Stored dataset items

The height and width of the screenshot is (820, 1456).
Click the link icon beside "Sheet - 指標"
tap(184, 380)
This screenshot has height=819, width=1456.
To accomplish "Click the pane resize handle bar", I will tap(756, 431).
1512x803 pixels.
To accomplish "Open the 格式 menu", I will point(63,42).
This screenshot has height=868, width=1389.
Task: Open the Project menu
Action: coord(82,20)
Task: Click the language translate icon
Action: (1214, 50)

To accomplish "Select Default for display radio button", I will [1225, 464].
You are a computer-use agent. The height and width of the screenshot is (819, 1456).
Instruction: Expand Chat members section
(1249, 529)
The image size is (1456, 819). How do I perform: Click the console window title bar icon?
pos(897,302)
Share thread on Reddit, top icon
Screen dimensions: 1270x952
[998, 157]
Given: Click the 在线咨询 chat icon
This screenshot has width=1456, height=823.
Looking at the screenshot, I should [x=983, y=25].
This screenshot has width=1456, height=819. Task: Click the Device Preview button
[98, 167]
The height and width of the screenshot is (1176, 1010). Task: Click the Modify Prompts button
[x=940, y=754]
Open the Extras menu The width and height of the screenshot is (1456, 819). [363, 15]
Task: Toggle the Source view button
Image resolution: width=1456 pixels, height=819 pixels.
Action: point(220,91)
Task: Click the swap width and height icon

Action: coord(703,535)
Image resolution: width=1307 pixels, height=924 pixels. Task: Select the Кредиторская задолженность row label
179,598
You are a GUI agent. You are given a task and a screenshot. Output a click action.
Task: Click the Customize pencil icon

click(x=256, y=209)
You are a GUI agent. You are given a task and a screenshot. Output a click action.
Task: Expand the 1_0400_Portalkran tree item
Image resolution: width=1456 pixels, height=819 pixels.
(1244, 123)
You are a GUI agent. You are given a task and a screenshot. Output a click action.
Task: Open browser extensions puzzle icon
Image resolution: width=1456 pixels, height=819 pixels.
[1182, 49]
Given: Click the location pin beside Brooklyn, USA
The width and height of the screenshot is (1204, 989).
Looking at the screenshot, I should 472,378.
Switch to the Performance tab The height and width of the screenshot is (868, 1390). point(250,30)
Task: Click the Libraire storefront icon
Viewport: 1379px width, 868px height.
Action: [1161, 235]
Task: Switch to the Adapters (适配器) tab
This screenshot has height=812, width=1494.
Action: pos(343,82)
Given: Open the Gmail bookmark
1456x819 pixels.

▶ _EXERCISE_:
Please print verbatim each line from the first line of the entries above to the line that contains "You are a computer-use", inclusive, and nothing more.

▶ _WRITTEN ANSWER_:
The height and width of the screenshot is (820, 1456).
Click the link icon beside "Sheet - 指標"
tap(184, 380)
This screenshot has height=819, width=1456.
To accomplish "Click the pane resize handle bar", I will tap(756, 431).
1512x803 pixels.
To accomplish "Open the 格式 menu", I will point(63,42).
This screenshot has height=868, width=1389.
Task: Open the Project menu
Action: coord(82,20)
Task: Click the language translate icon
Action: (1214, 50)

To accomplish "Select Default for display radio button", I will [1225, 464].
You are a computer-use agent. The height and width of the screenshot is (819, 1456).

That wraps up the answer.